The paramount issue: Do you know the identity of the custodian at which the assets will be held? If yes, do you have electronic transparency to confirm that the assets continue to remain at the custodian? Can you monitor the accounts to confirm that the assets continue to be managed consistent with the designated objective or mandate? If the manager is engaged as part of a recognized custodian platform, you will generally be able to achieve these two requirements.

 If not, you may have a lot of explaining to do during a regulatory examination. For example, how would you know if anything has occurred to adversely impact the underlying client assets? How are you able to provide ongoing monitoring services of the assets? If you cannot do so, and unless you are being paid solely as a solicitor for the manager, what is the basis for your ongoing advisory fee? Advisors who do not have this ability (or who have an underlying manager who will not permit it) should either think twice about allocating assets to such managers.

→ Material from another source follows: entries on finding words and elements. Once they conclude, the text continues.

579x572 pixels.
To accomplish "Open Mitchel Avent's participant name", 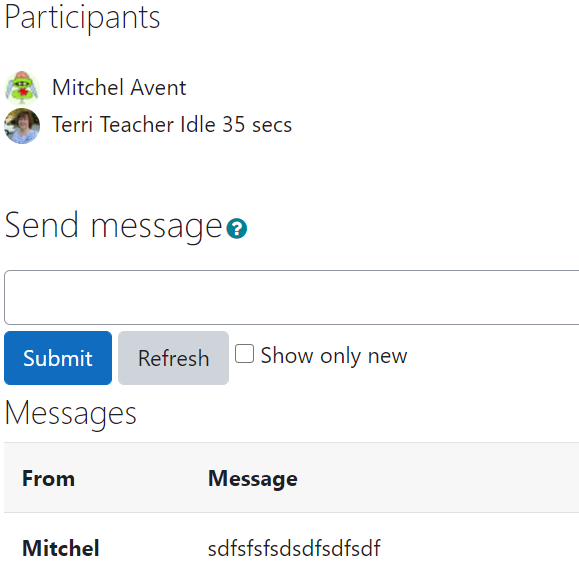I will (x=119, y=88).
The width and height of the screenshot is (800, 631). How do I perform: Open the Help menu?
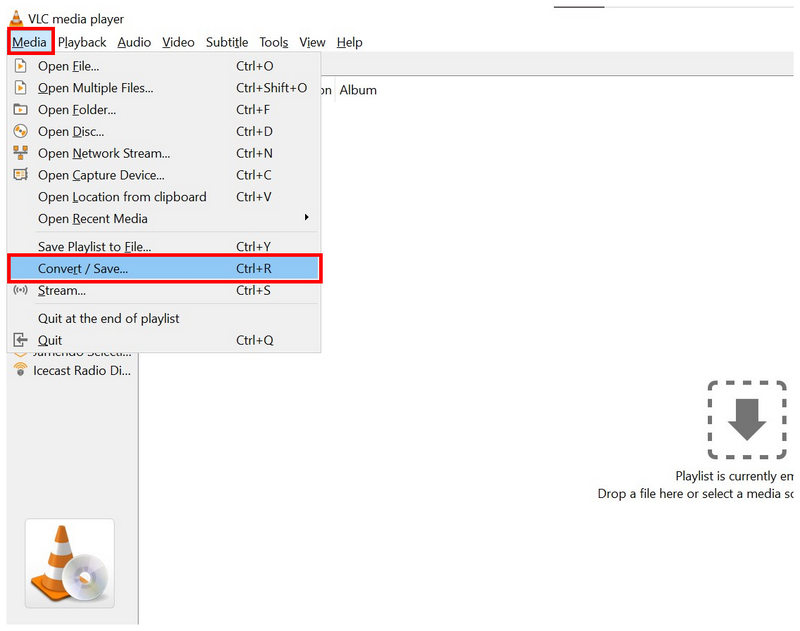click(349, 42)
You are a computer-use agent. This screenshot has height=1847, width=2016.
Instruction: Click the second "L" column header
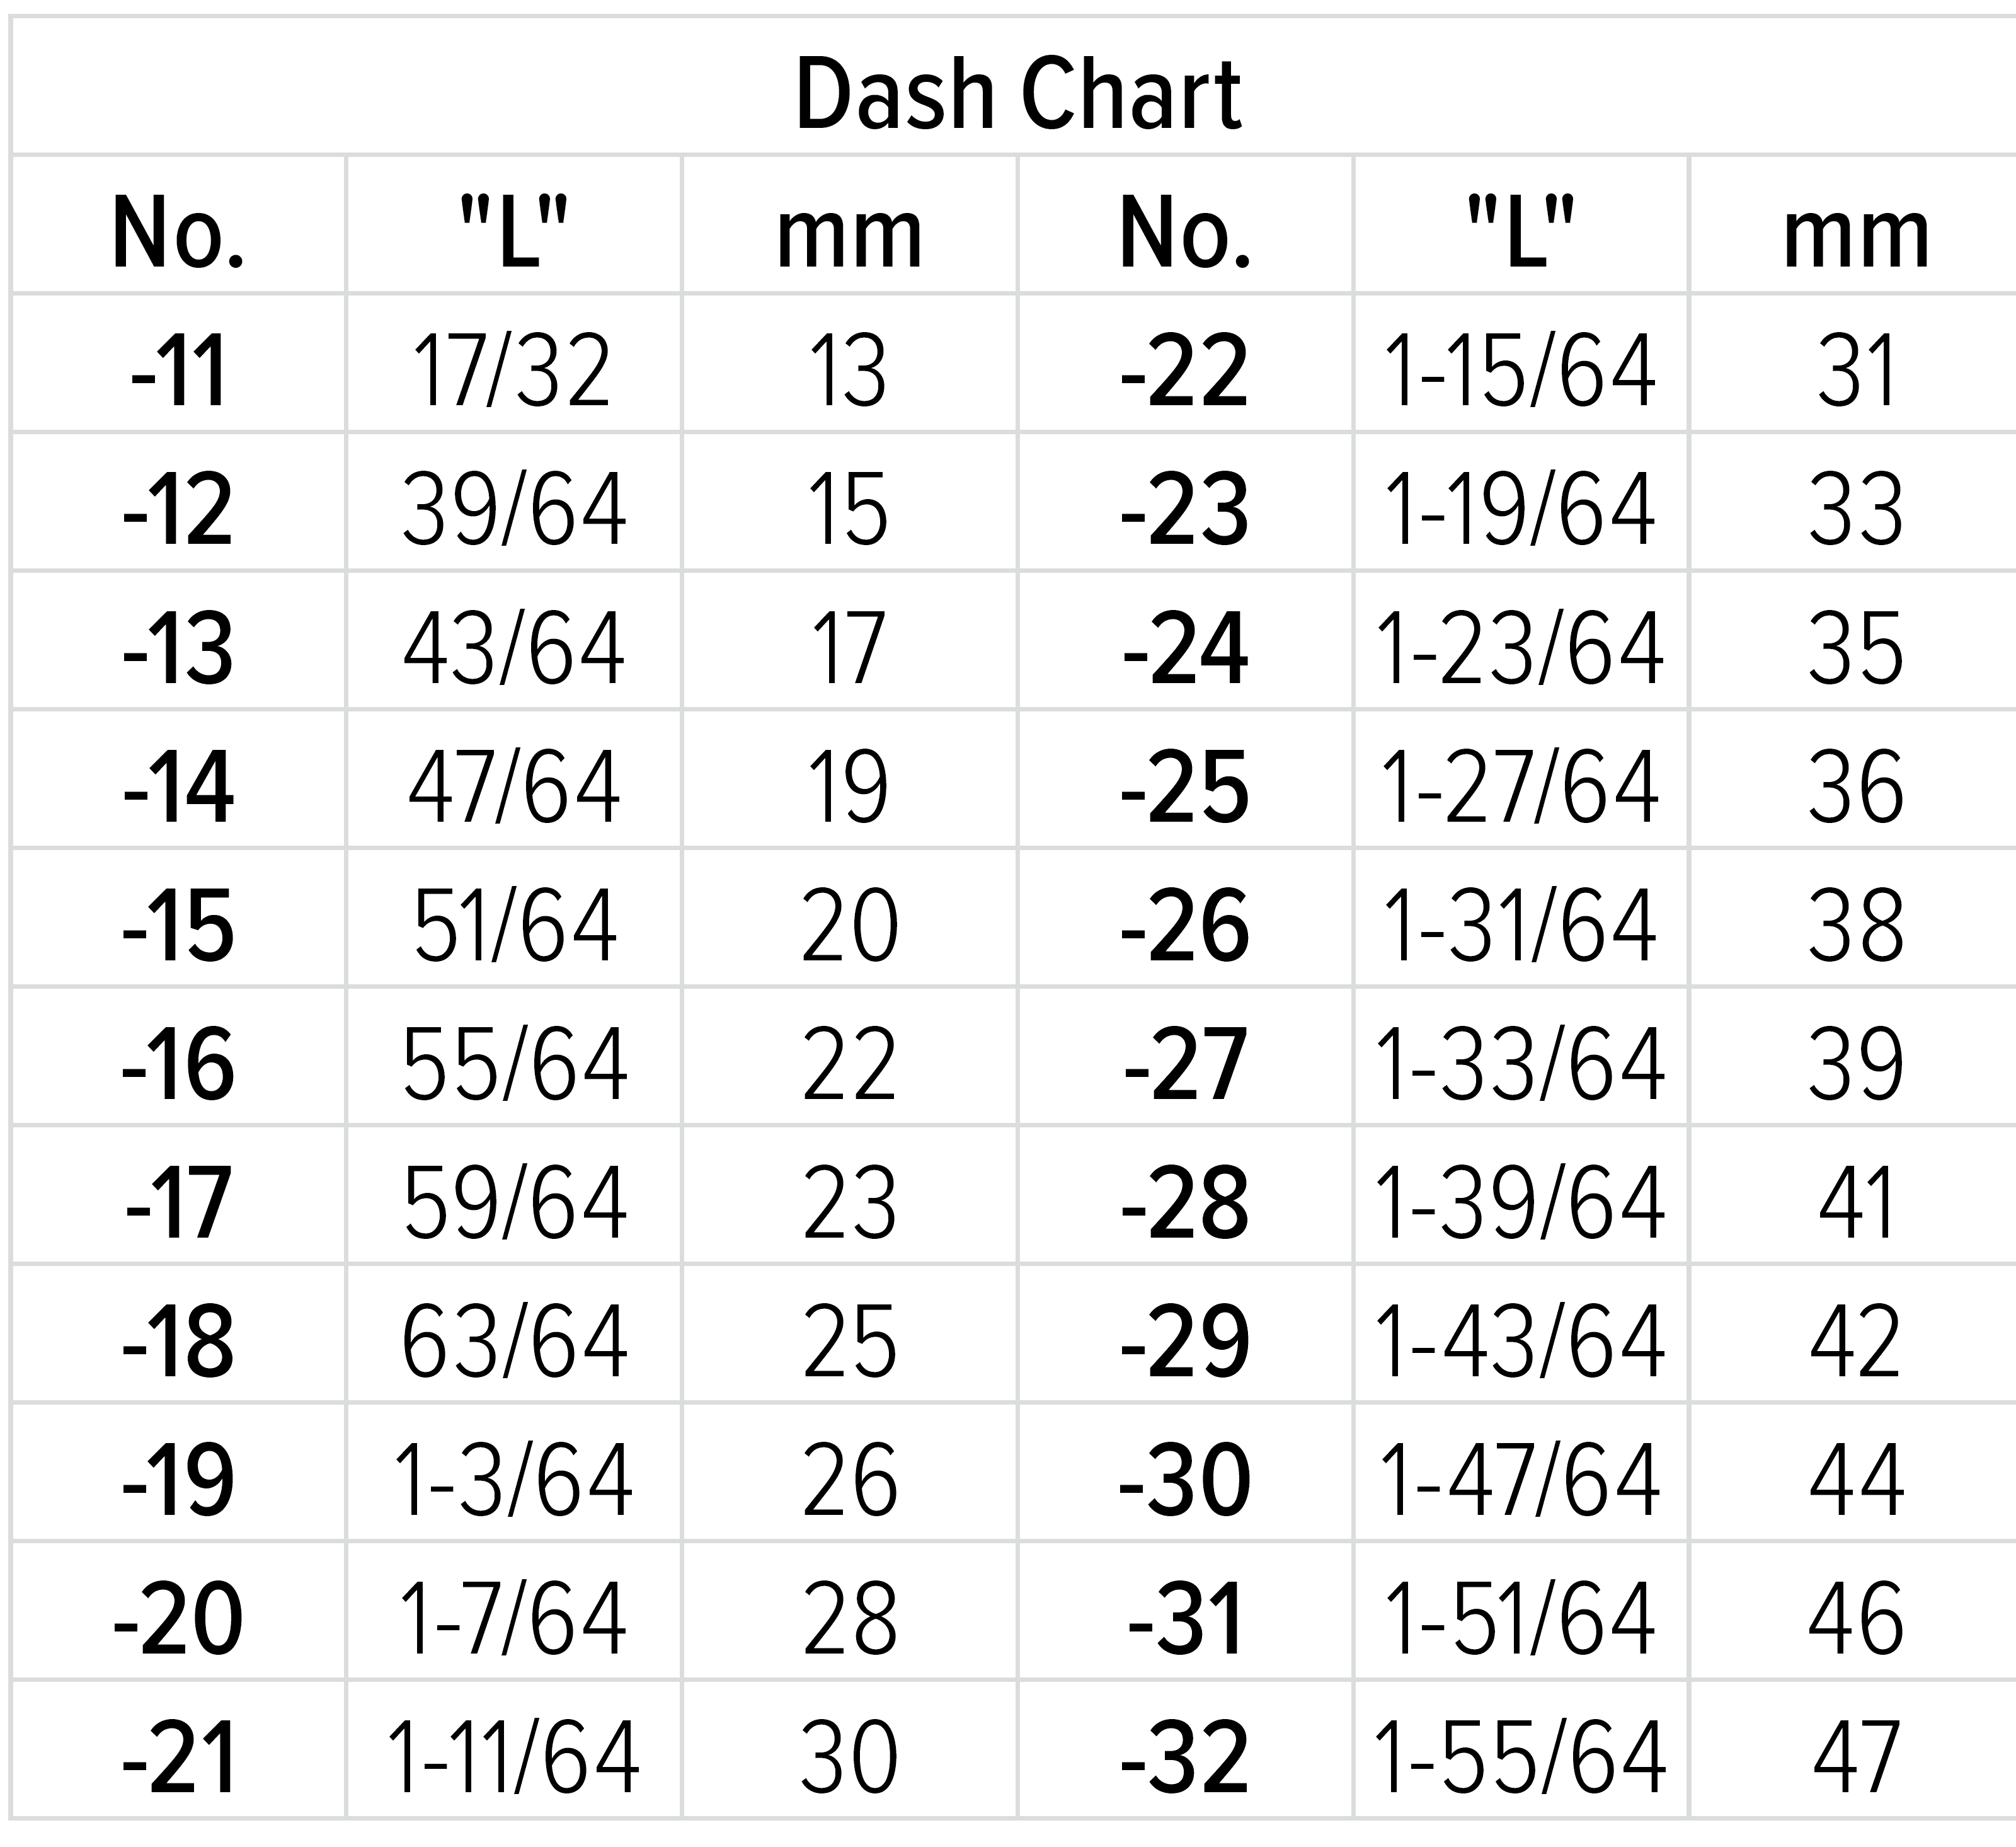point(1520,234)
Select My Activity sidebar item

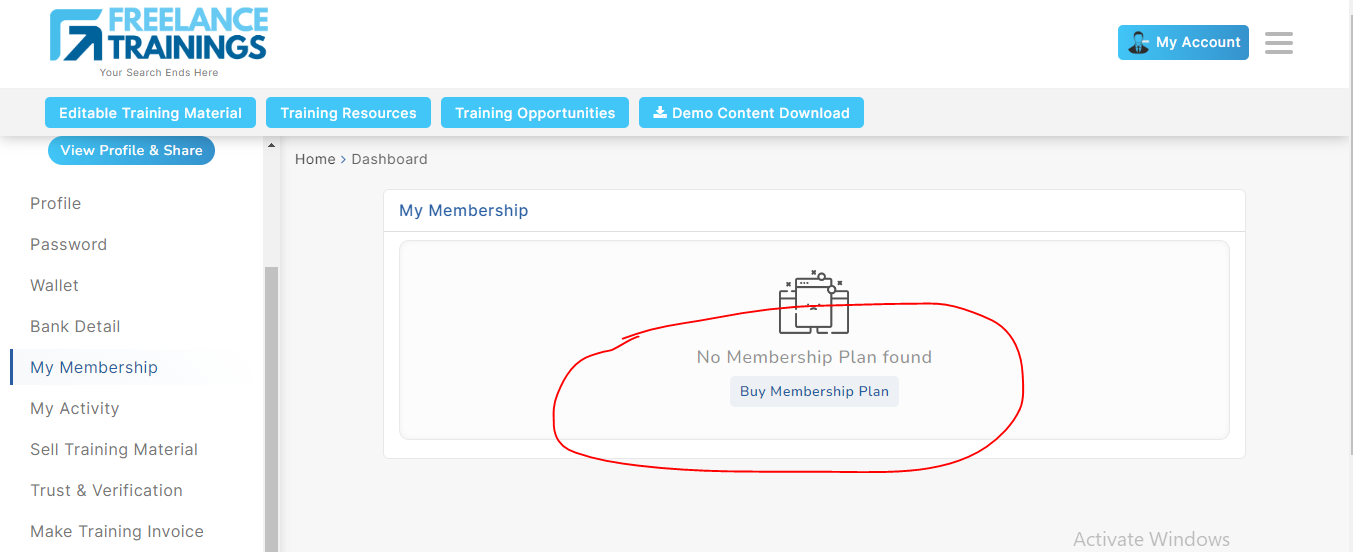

Secondly, assuming you can satisfactorily address the above, what type of initial and ongoing due diligence have you done on the managers to which you allocate client assets? If you obtain access to the manager via a custodian or third-party platform sponsor, is it enough to say the platform sponsor does it? Maybe before, but no longer. If you want to rely on the custodian or platform sponsor, it is the advisor’s obligation to ascertain, in writing, what due diligence the custodian or sponsor conducts on an initial and ongoing basis (e.g., site visits, ADV review, financial review, regulatory/disciplinary proceedings, material litigation/arbitration, style drift, loss of key personnel, best execution determination, confirmation of a business continuity plan, proof of E&O insurance). The advisor should maintain a file of the sponsor’s due diligence process, together with documentation of any additional due diligence or reviews conducted by the advisor.

What if you retain managers directly and not in conjunction with a platform? If you do, then your due diligence burden is magnified. Unless you engage a third-party due diligence provider, the advisor will be exclusively responsible for initial and ongoing due diligence. Even if you utilize the service of a third-party due diligence provider, just as with the custodian or platform sponsor, you will have an obligation to ascertain, in writing, what is the provider’s initial and ongoing due diligence process. Are you provided with any initial or ongoing written reports on each manager?

Is there any less of a burden if the advisor does not directly engage the manager, but recommends the manager to his clients, who then contract directly with the manager? From a client liability standpoint, depending upon the scope of the recommending advisor’s role and contractual obligations to the client and manager, perhaps. However, unless you can demonstrate that your role was exclusively that of a solicitor (your role was merely to introduce the client to the manager, and it is the manager who has the fiduciary obligation), and you have correspondingly clearly indicated the limitations of your role to the client in writing (in your Part 2A, the solicitor disclosure document or some other written document), regulators will still want to understand both your initial and ongoing due diligence and review processes.

Gone are the days when you could merely explain your due diligence and review processes. Today, the SEC wants an advisor to not only explain, but be able to submit evidence thereof. Many advisors are woefully underprepared for such inquiries. If you are one of them, get to work.